The MessageProcessorStateful is a RichMapFunction like this:
public class MessageAdProcessorStateful extends RichMapFunction<MessageObject, Tuple2<String, String>> {
private transient MapState<String, Tuple2<Tuple3<String, String, String>, Tuple2<Double, Long>>> state;
...
@Override
public void open(Configuration config) throws Exception {
MapStateDescriptor<String, Tuple2<Tuple3<String, String, String>, Tuple2<Double, Long>>> descriptor =
new MapStateDescriptor<>(
"state", // the state name
TypeInformation.of(new TypeHint<String>() {}),
TypeInformation.of(new TypeHint<Tuple2<Tuple3<String, String, String>, Tuple2<Double, Long>>>() {}) ); // type information
state = getRuntimeContext().getMapState(descriptor);
state.put(...); // Insert a key, value here. Exception here!
}
}
The code throws a NullPointer exception:
Caused by: java.lang.NullPointerException: No key set. This method should not be called outside of a keyed context.
at org.apache.flink.util.Preconditions.checkNotNull(Preconditions.java:75)
at org.apache.flink.runtime.state.heap.CopyOnWriteStateTable.checkKeyNamespacePreconditions(CopyOnWriteStateTable.java:528)
at org.apache.flink.runtime.state.heap.CopyOnWriteStateTable.computeHashForOperationAndDoIncrementalRehash(CopyOnWriteStateTable.java:722)
at org.apache.flink.runtime.state.heap.CopyOnWriteStateTable.get(CopyOnWriteStateTable.java:265)

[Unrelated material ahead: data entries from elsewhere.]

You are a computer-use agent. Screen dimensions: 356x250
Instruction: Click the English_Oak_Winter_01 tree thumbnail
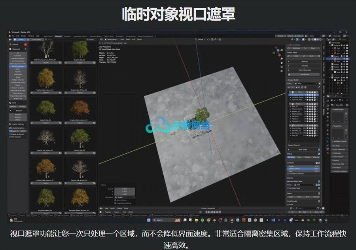point(81,79)
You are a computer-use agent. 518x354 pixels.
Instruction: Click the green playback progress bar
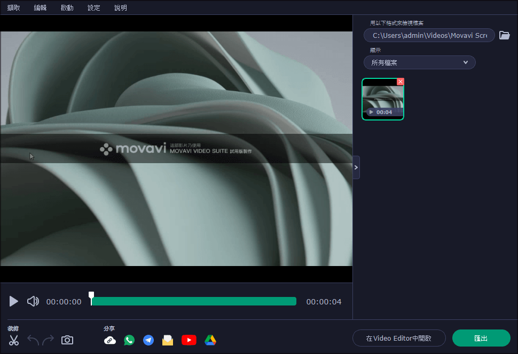194,302
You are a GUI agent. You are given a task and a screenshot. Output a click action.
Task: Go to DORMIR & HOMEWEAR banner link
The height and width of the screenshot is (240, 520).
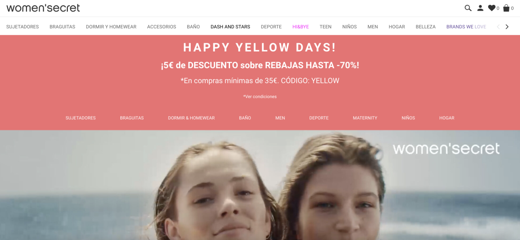(191, 118)
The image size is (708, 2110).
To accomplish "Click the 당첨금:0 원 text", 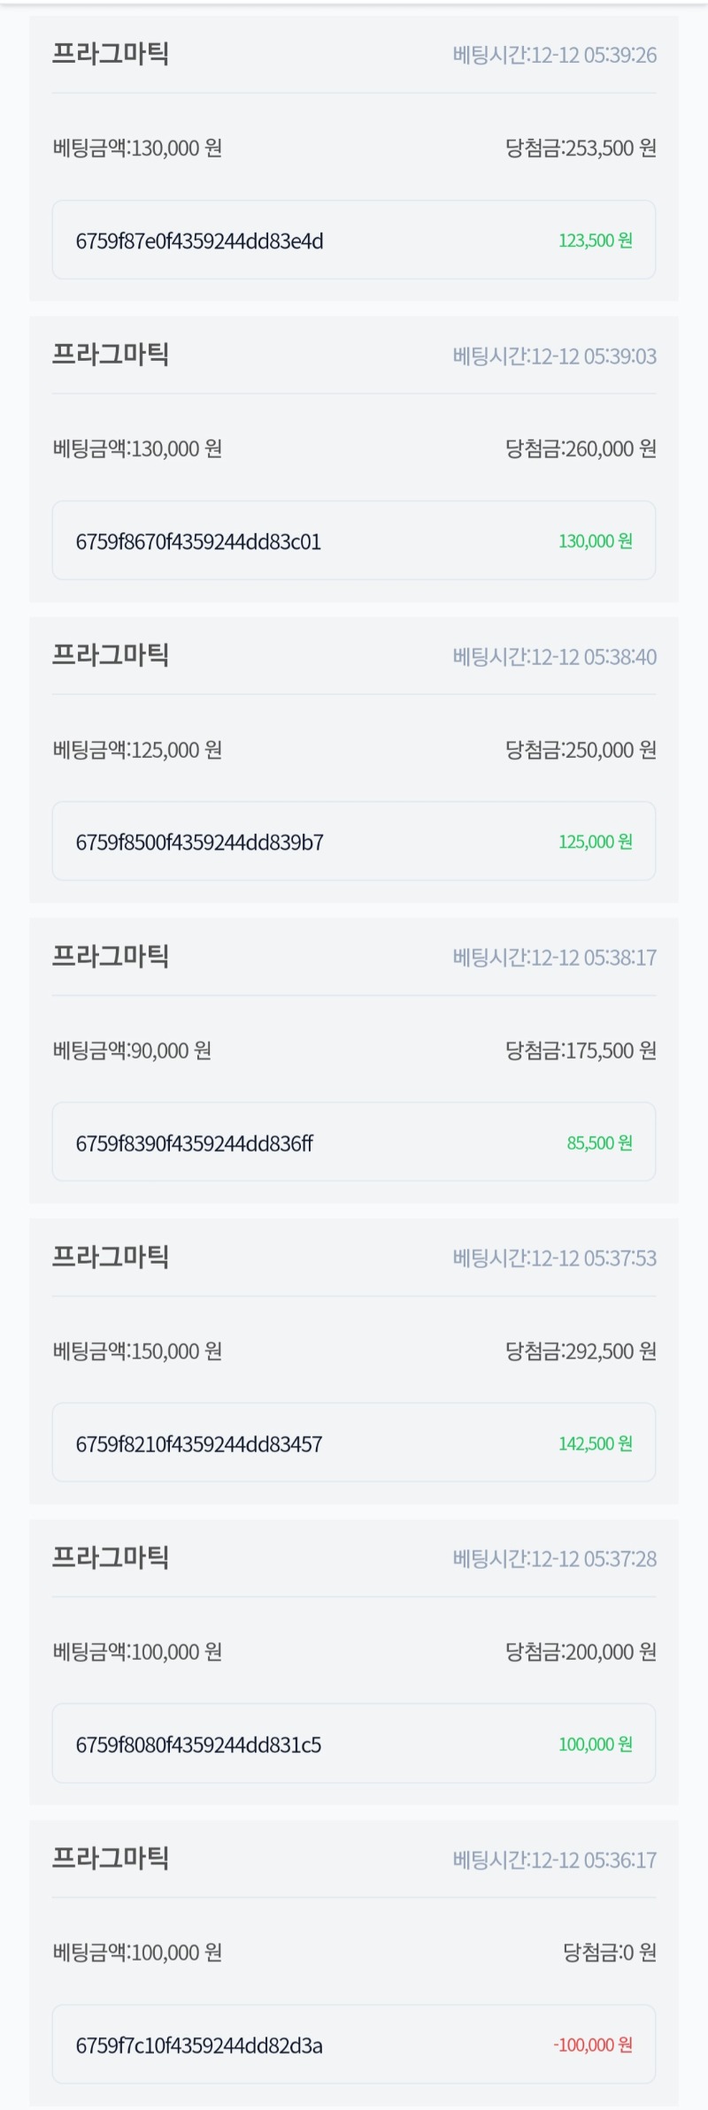I will tap(610, 1953).
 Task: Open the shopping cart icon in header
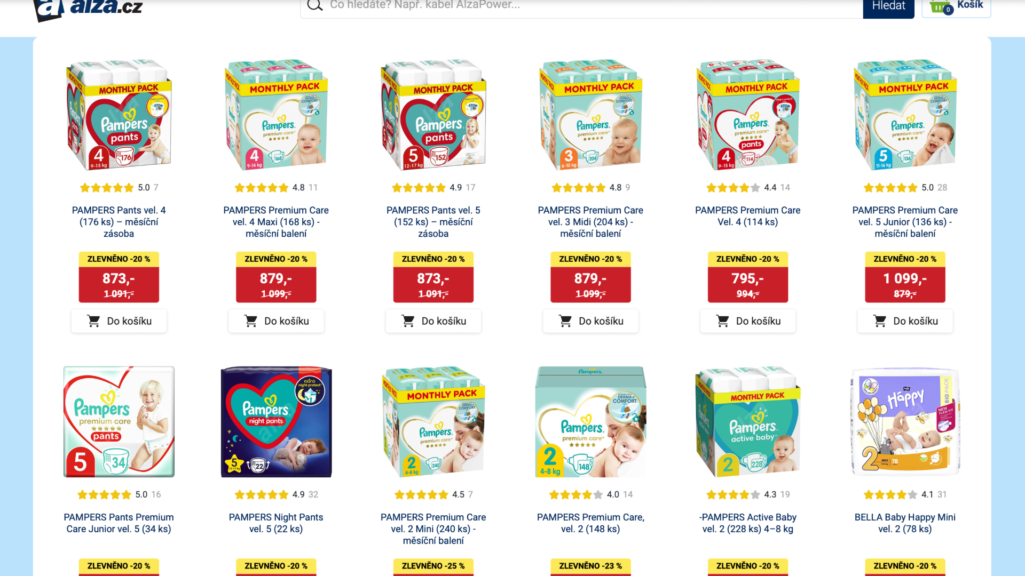941,6
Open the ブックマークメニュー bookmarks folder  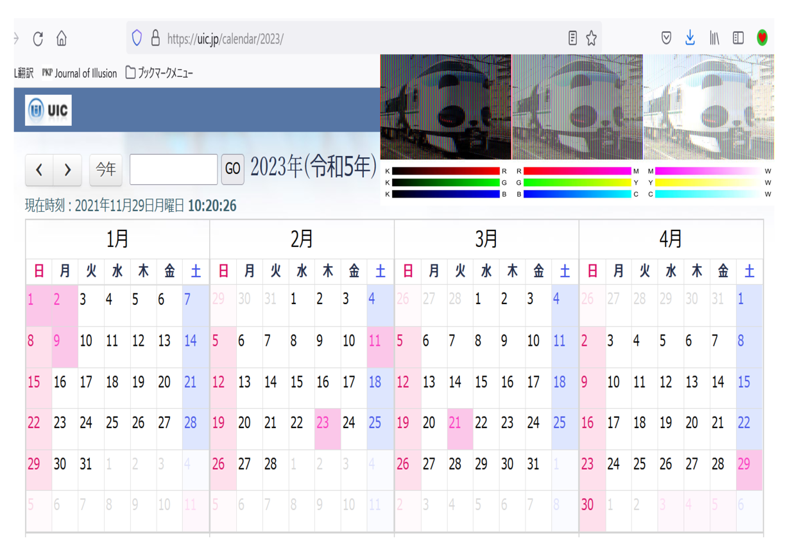(159, 73)
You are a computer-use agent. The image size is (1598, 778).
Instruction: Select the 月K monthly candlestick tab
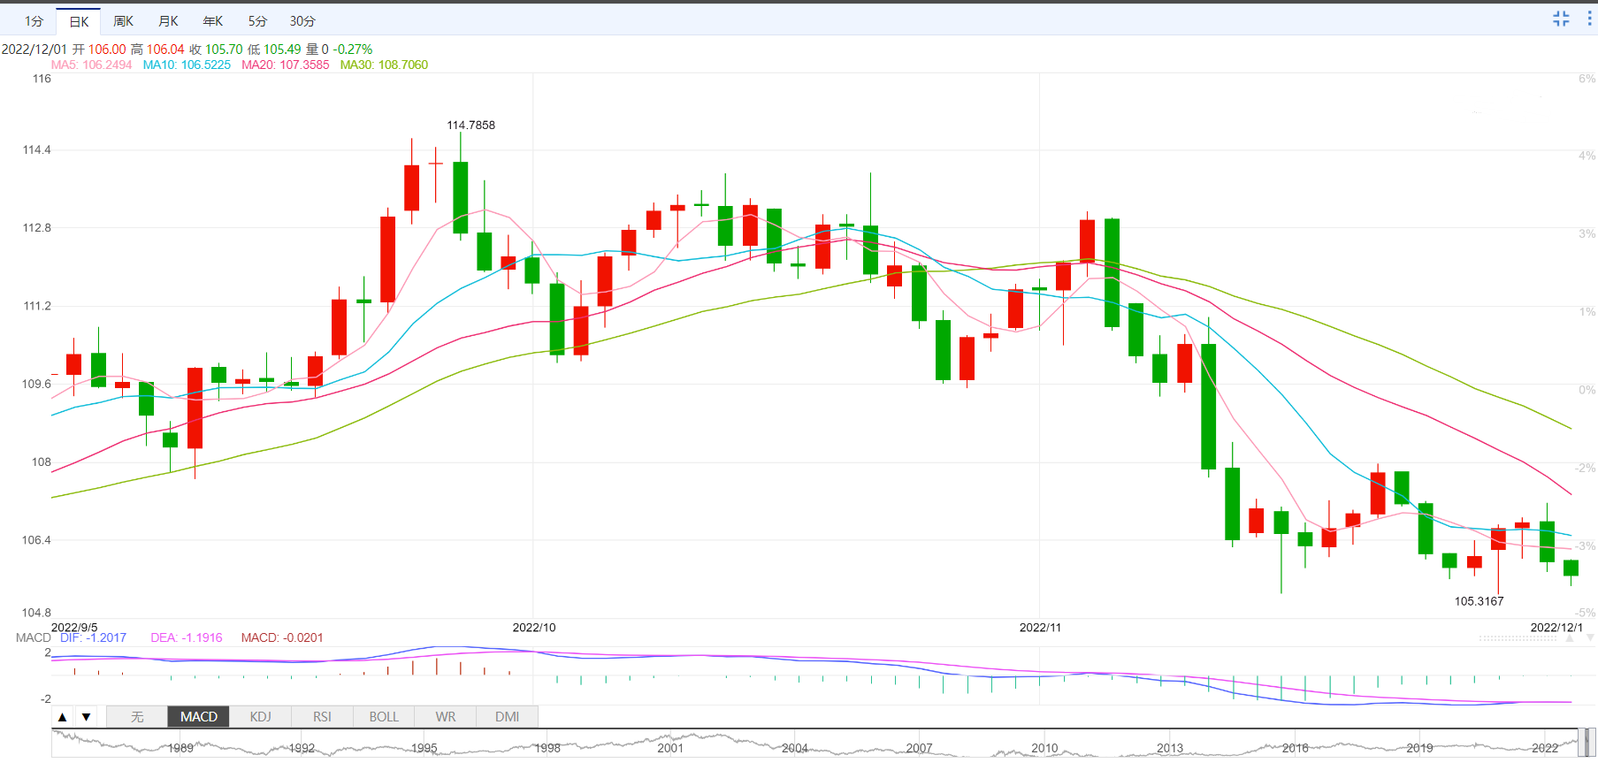point(168,21)
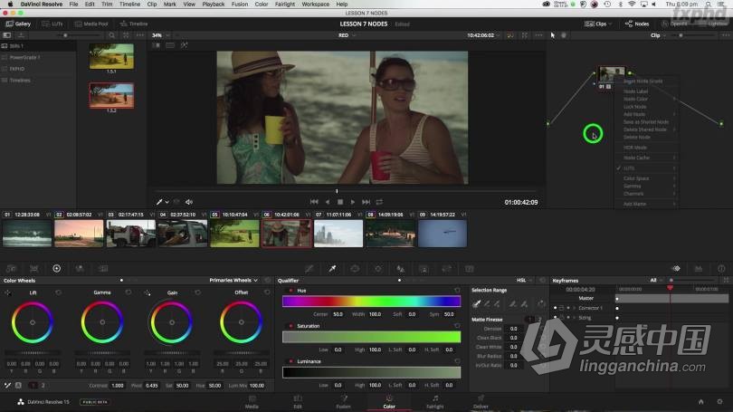Select the Color Wheels palette icon

(x=56, y=268)
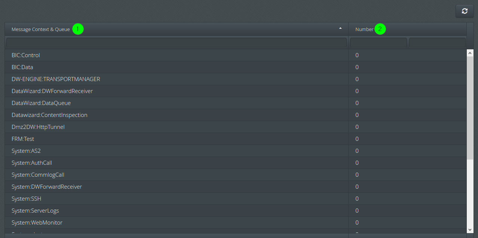Select System:WebMonitor row
478x238 pixels.
[236, 223]
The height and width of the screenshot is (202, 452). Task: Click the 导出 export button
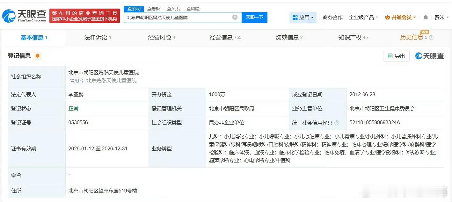pos(396,55)
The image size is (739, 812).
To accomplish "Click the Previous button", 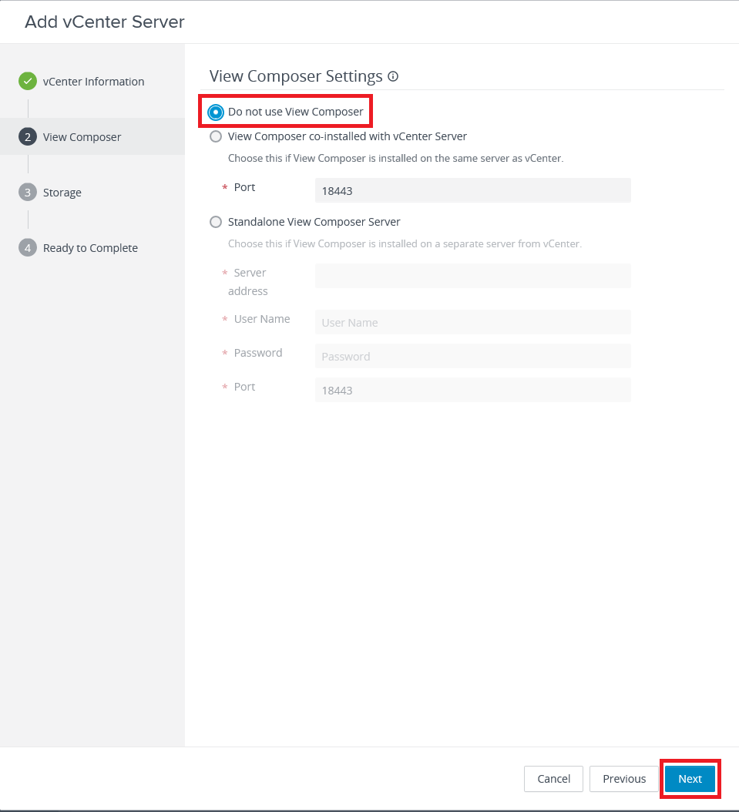I will coord(624,779).
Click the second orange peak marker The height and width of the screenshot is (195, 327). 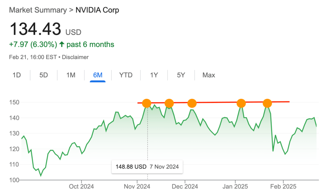click(x=169, y=103)
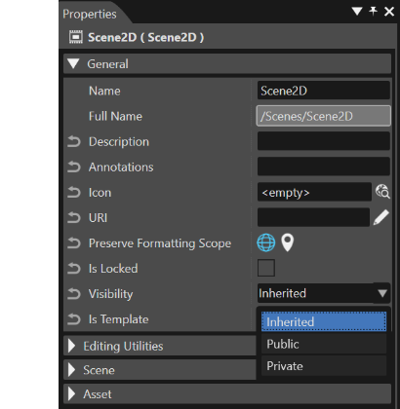This screenshot has height=409, width=400.
Task: Open the Properties panel options triangle menu
Action: [x=357, y=12]
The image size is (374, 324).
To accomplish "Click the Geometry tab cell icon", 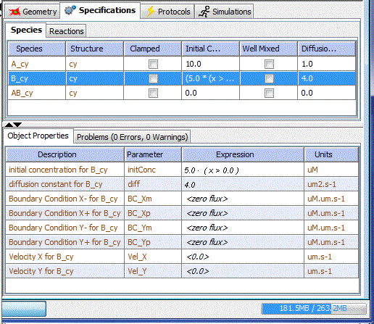I will click(x=14, y=12).
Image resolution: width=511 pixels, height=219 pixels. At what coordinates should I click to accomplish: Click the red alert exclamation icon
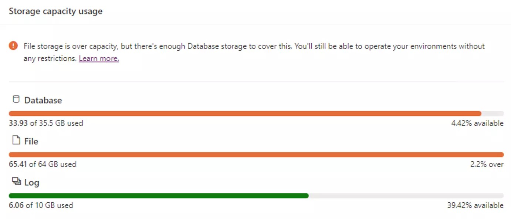click(x=13, y=46)
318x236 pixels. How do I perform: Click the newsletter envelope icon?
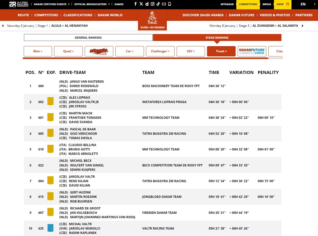coord(164,4)
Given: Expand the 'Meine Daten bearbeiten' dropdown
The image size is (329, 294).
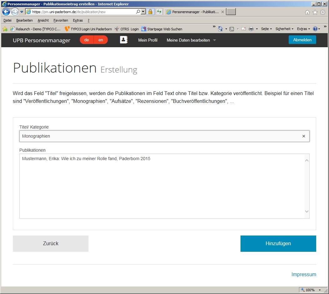Looking at the screenshot, I should 191,40.
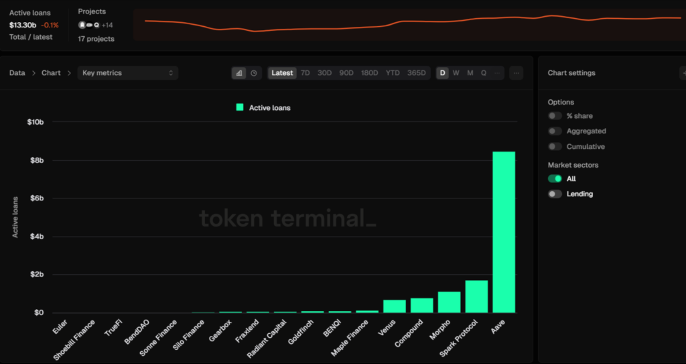Click the partially visible Chart settings panel button
The width and height of the screenshot is (686, 364).
(x=682, y=73)
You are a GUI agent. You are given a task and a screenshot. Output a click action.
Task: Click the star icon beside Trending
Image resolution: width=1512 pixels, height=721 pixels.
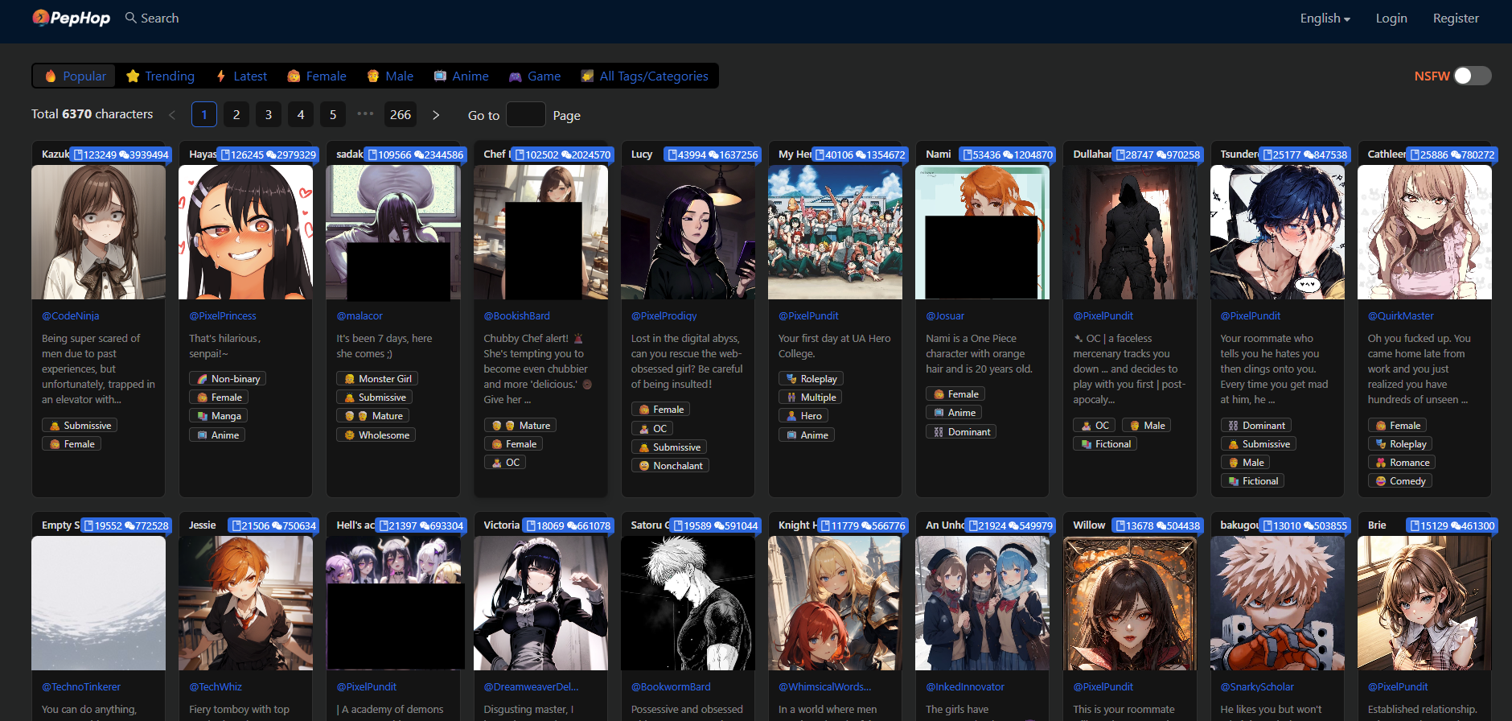[134, 76]
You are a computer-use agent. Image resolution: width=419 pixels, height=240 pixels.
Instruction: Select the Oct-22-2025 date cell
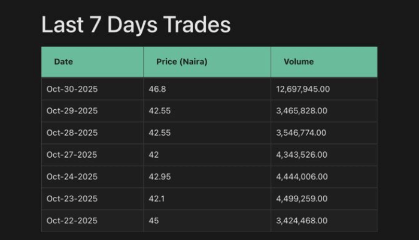coord(72,221)
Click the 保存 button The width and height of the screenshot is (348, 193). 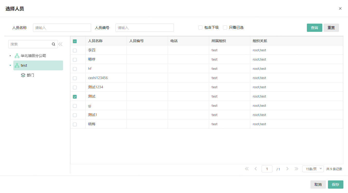coord(335,184)
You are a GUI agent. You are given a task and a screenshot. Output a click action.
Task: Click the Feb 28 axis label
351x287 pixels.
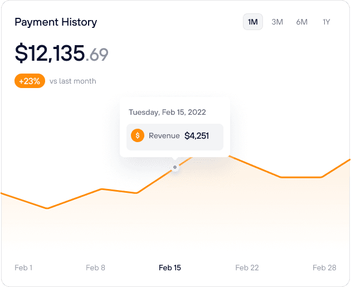click(x=325, y=267)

at org.apache.flink.runtime.state.heap.CopyOnWriteStateTable.get(CopyOnWriteStateTable.java:306)
at org.apache.flink.runtime.state.heap.HeapMapState.put(HeapMapState.java:75)
at org.apache.flink.runtime.state.UserFacingMapState.put(UserFacingMapState.java:52)
at org.myorg.quickstart.MessageStreamProcessor$MessageAdProcessorStateful.open(MessageStreamProcessor.java:226)
at org.apache.flink.api.common.functions.util.FunctionUtils.openFunction(FunctionUtils.java:36)
at org.apache.flink.streaming.api.operators.AbstractUdfStreamOperator.open(AbstractUdfStreamOperator.java:102)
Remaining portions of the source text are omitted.